*WHAT TO DO*. Which lines of the records contain "agent"? Collect every one of them.

*THE INPUT*.
/---

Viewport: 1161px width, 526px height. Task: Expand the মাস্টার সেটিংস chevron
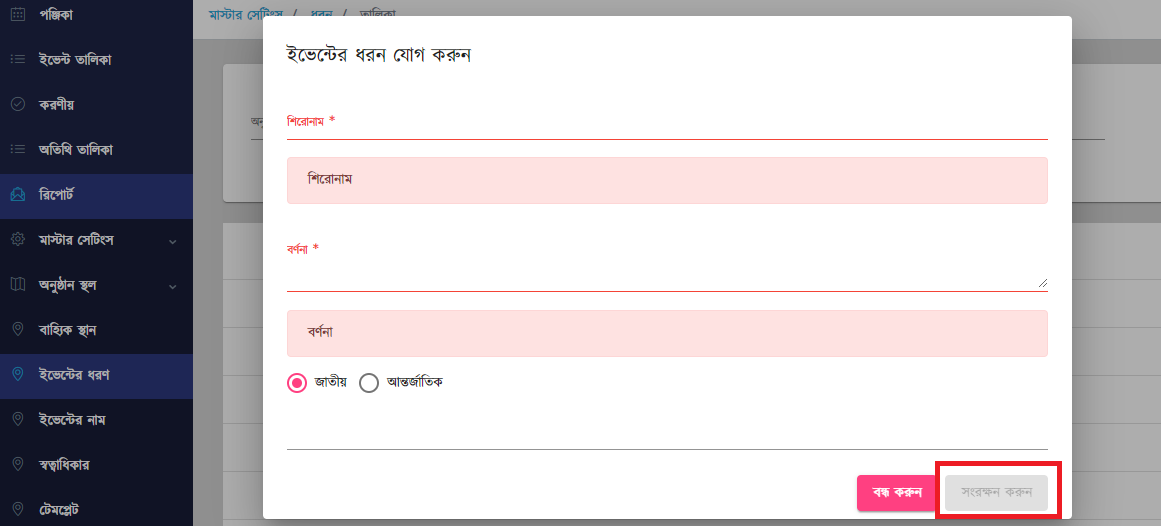[x=173, y=242]
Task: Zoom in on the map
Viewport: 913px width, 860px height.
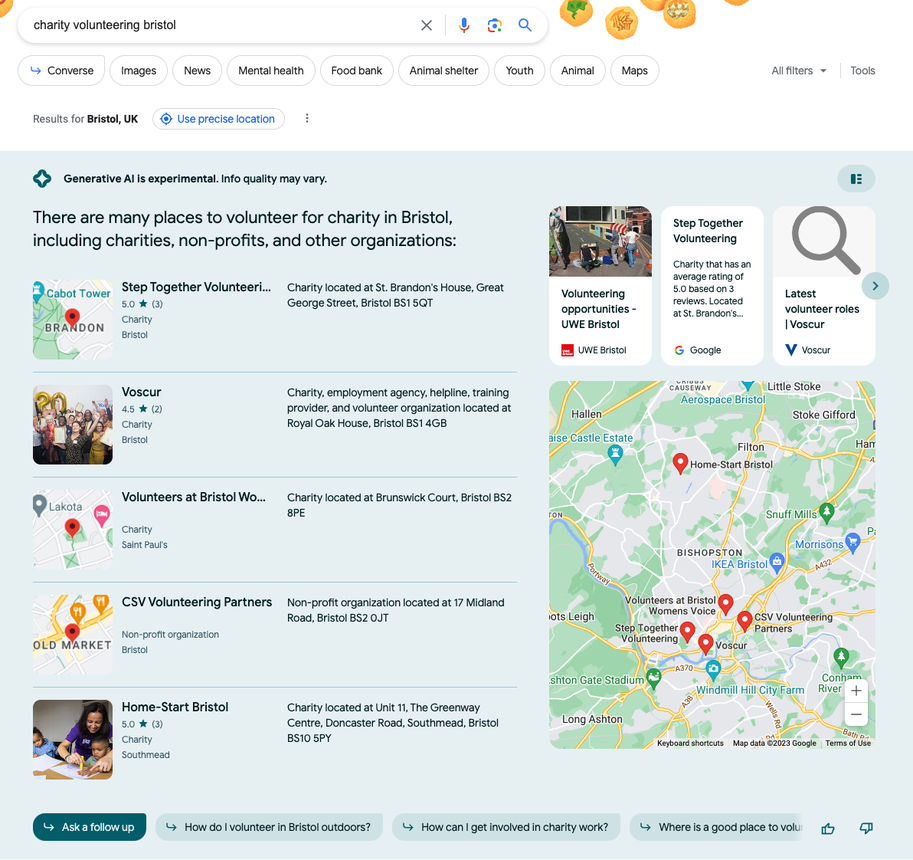Action: click(x=855, y=691)
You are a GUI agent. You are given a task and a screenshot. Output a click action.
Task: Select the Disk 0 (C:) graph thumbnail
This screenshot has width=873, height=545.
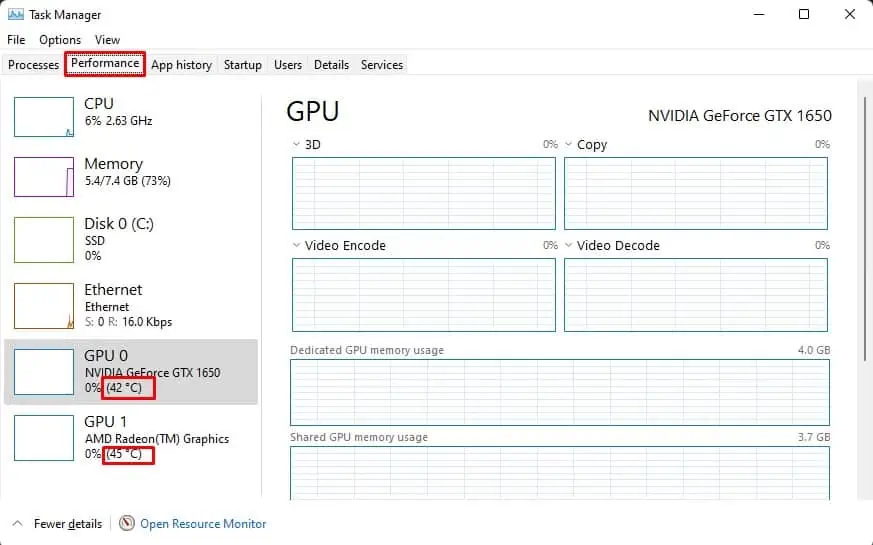click(x=44, y=240)
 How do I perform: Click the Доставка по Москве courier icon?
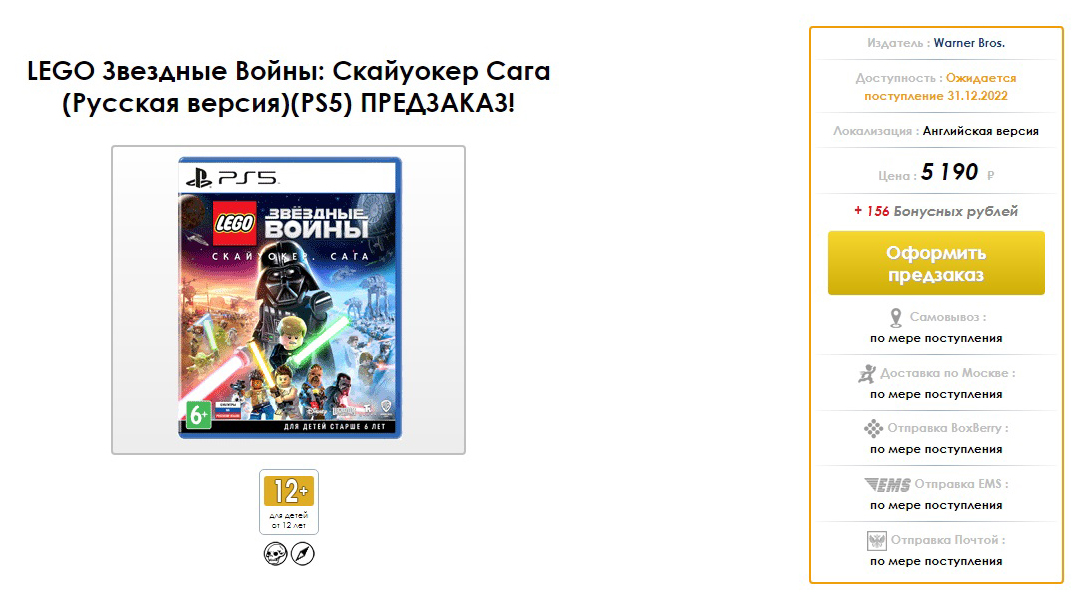[867, 373]
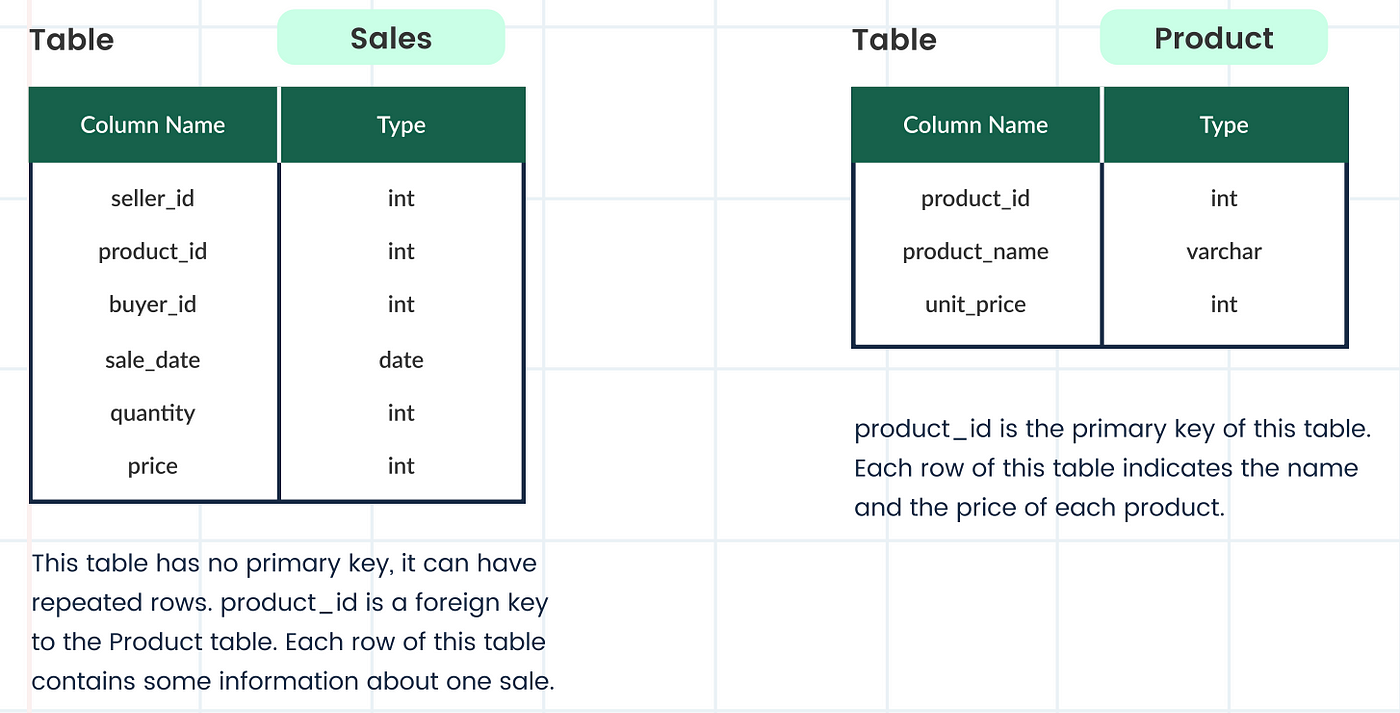Viewport: 1400px width, 713px height.
Task: Click product_id in the Product table
Action: 976,198
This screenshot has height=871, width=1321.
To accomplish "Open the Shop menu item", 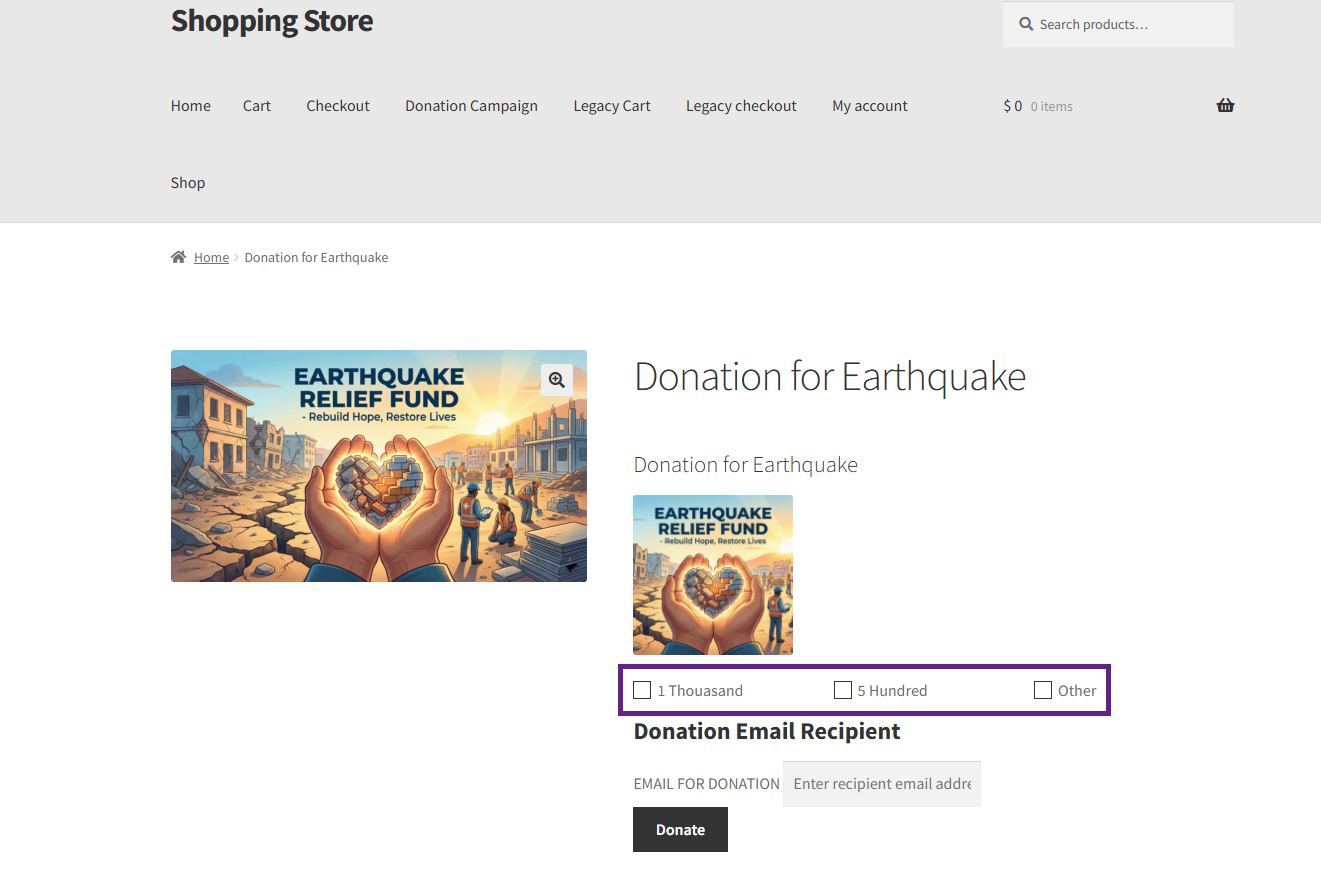I will click(x=188, y=183).
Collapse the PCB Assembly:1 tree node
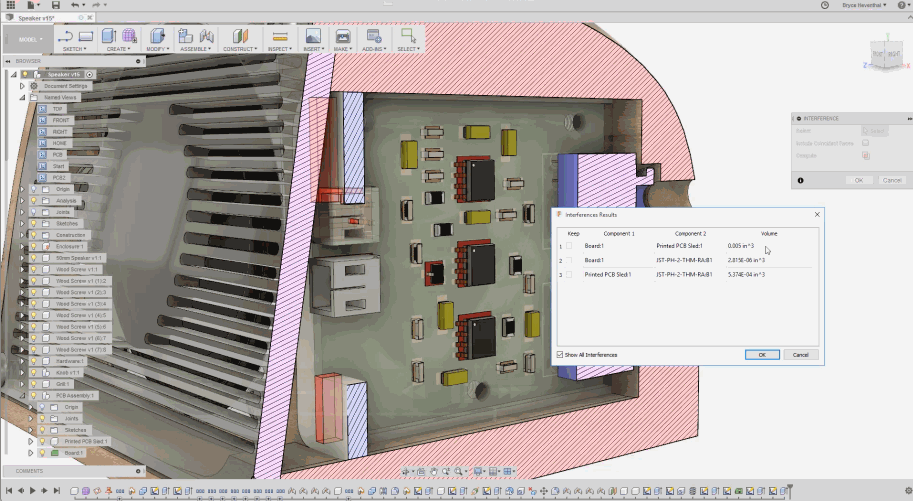This screenshot has width=913, height=501. coord(22,396)
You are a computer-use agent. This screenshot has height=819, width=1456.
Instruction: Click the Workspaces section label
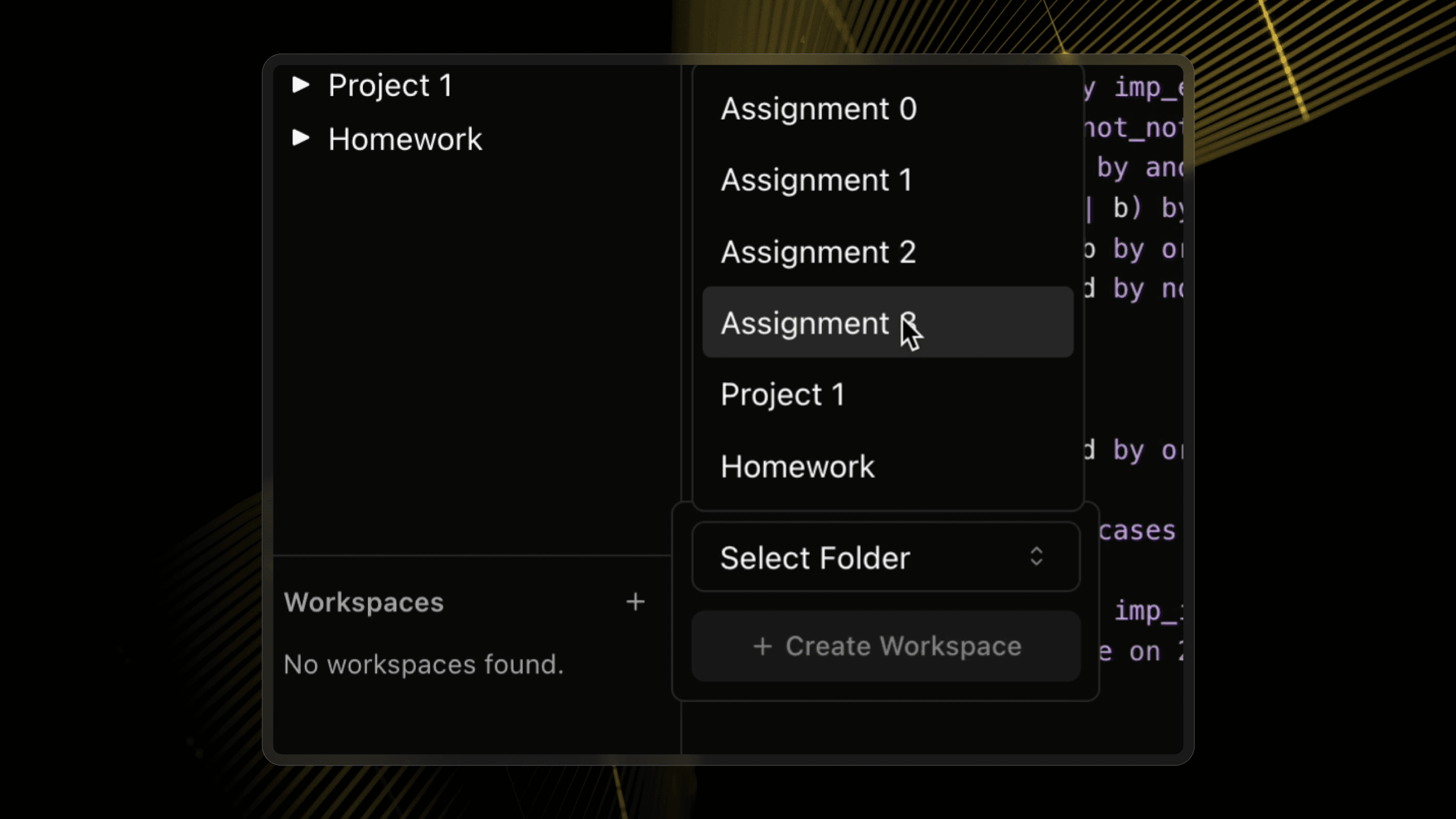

\---

*SOLUTION TO THE EXERCISE*.
You are a GUI agent. You are given a task and a screenshot. Output a click action.
You are a computer-use agent. This screenshot has height=819, width=1456.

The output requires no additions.